**Task goal**
Rewrite the material from its first line through the line containing "(320, 389).", replacing "Find" with "Determine" and changing nothing else. Omit the pictures.

**Provided data**
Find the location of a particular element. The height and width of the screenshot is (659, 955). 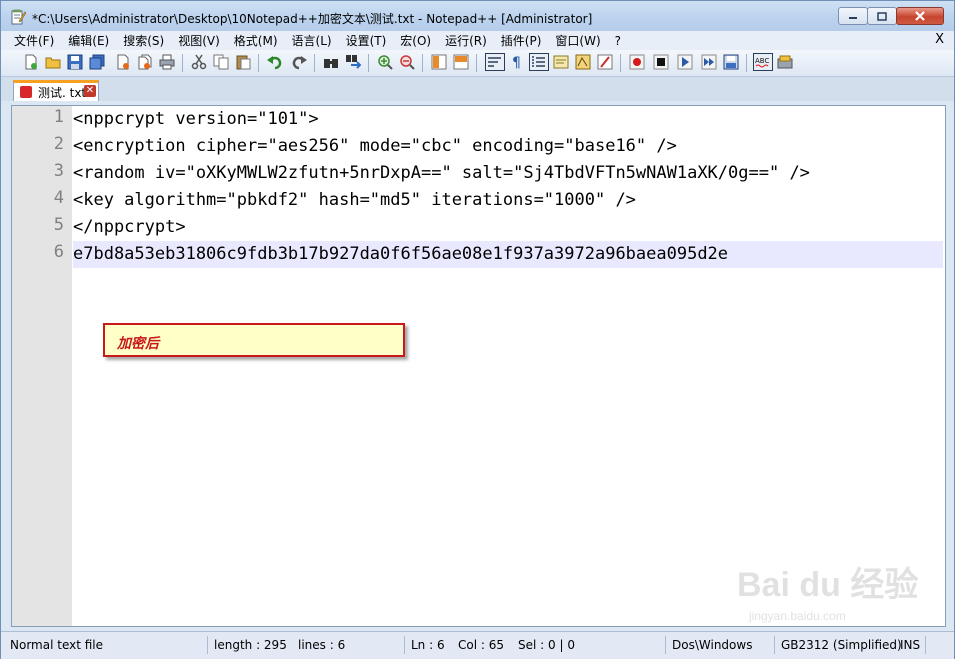

menu-window: 窗口(W) is located at coordinates (578, 40).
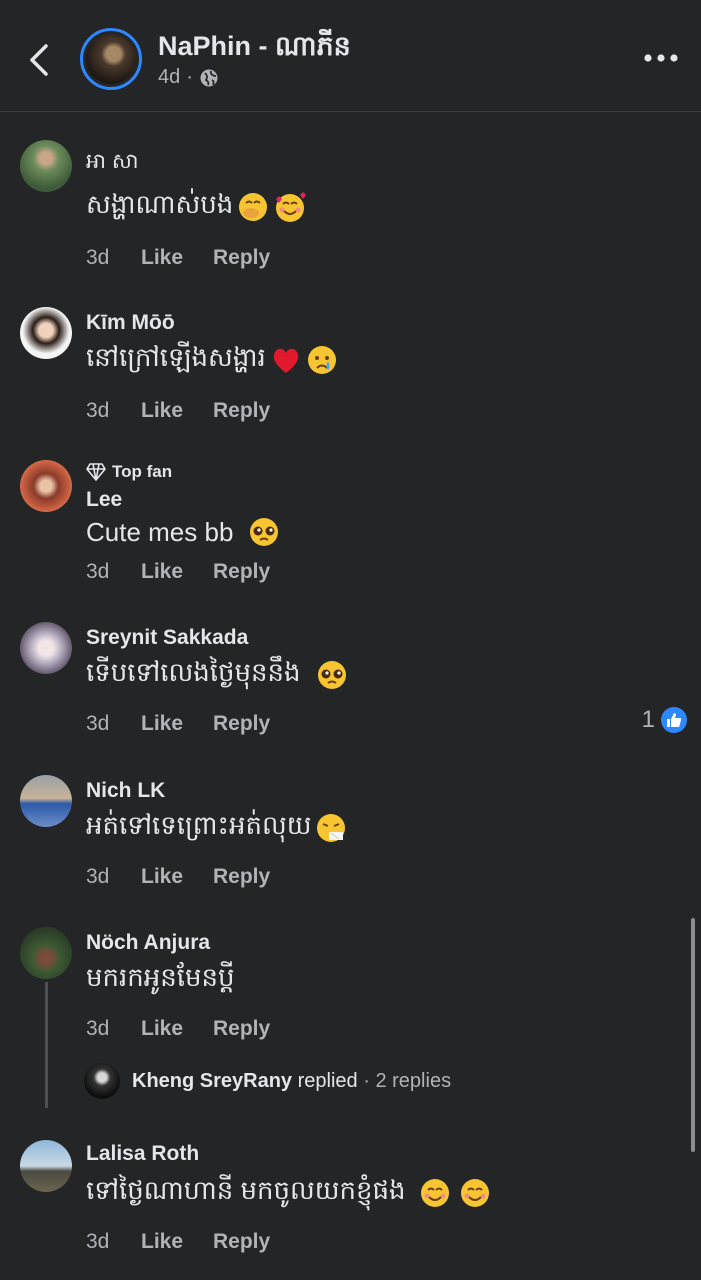  Describe the element at coordinates (332, 828) in the screenshot. I see `sneezing-face-icon` at that location.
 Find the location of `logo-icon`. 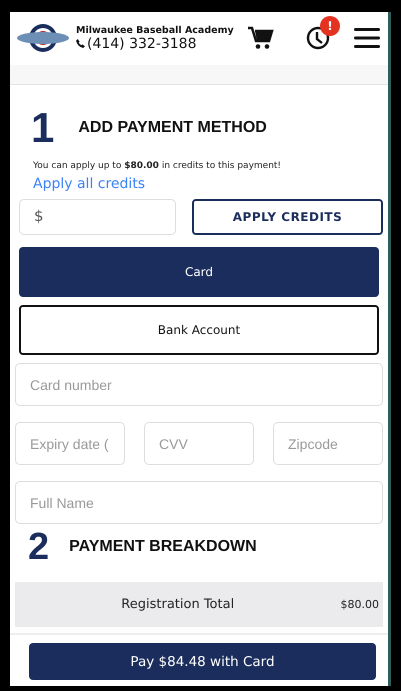

logo-icon is located at coordinates (43, 38).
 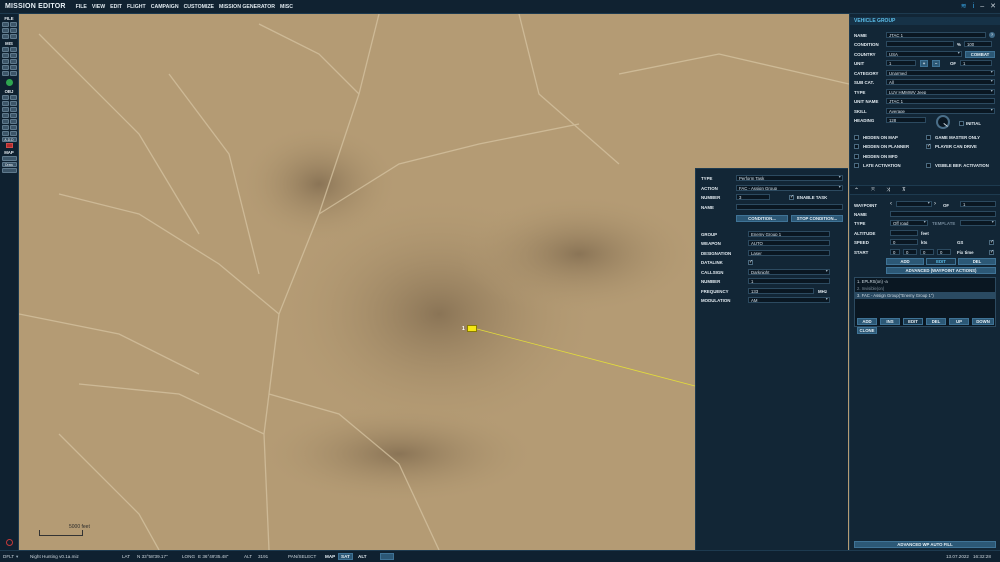 I want to click on goals-icon, so click(x=13, y=56).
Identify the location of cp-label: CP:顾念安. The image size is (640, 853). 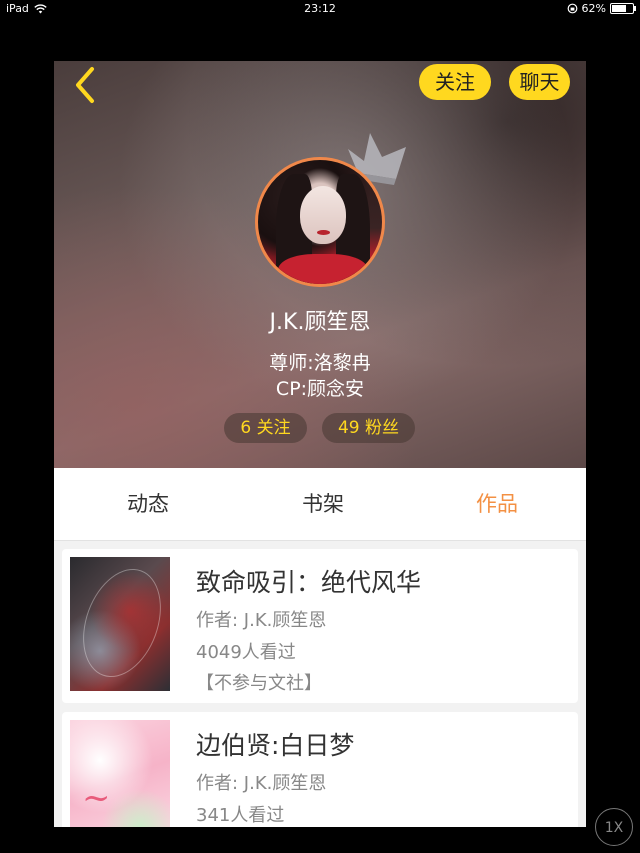
(320, 389).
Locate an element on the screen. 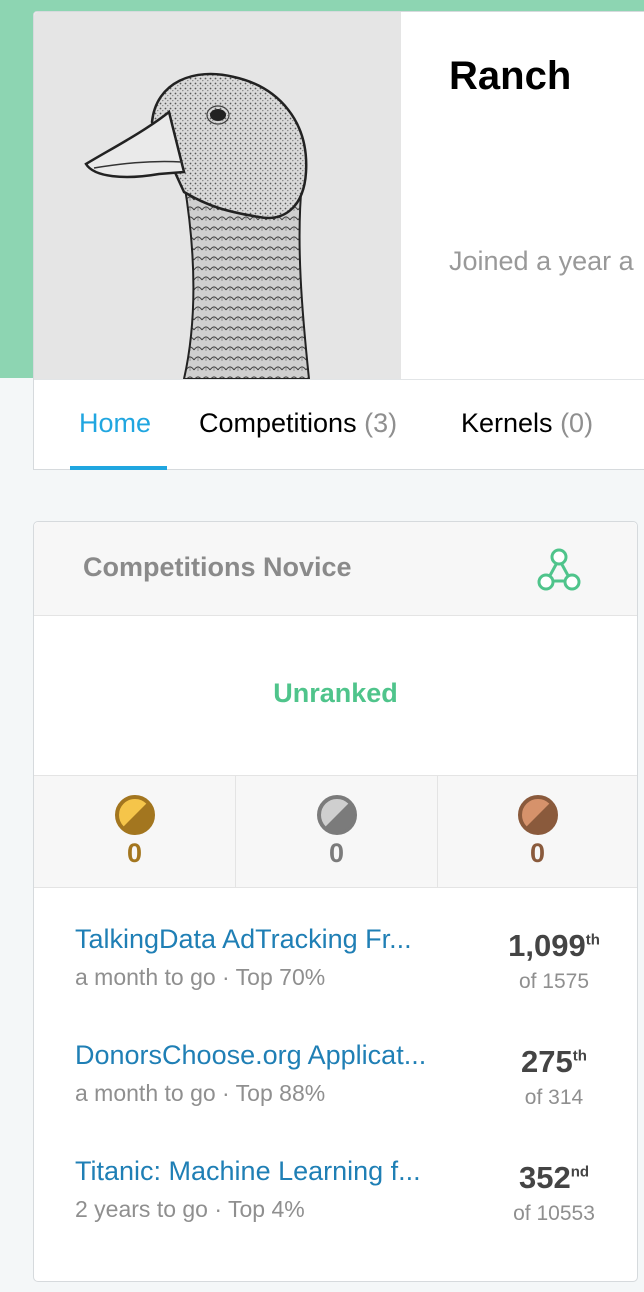  competition-rank: 1,099th is located at coordinates (554, 946).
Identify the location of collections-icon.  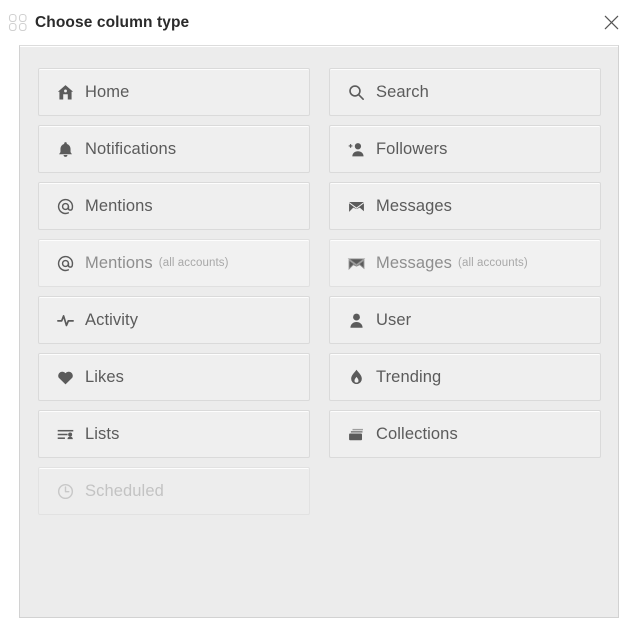
(356, 434).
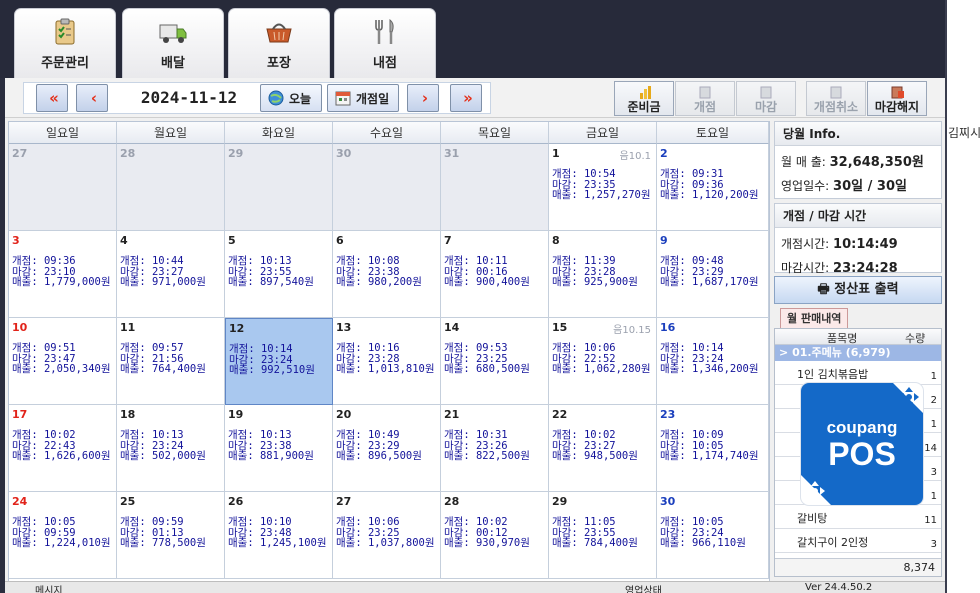 This screenshot has height=593, width=980. I want to click on calendar-day-cell: 28, so click(171, 188).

**Problem solution**
Determine the location of a particular element. The height and width of the screenshot is (659, 955). 

menu-window: 窗口(W) is located at coordinates (578, 40).
  Describe the element at coordinates (332, 828) in the screenshot. I see `sneezing-face-icon` at that location.
 Determine the location of `logo-icon`. 

logo-icon is located at coordinates (43, 38).
  I want to click on goals-icon, so click(x=13, y=56).
Identify the location of cp-label: CP:顾念安. The image size is (640, 853). 
(320, 389).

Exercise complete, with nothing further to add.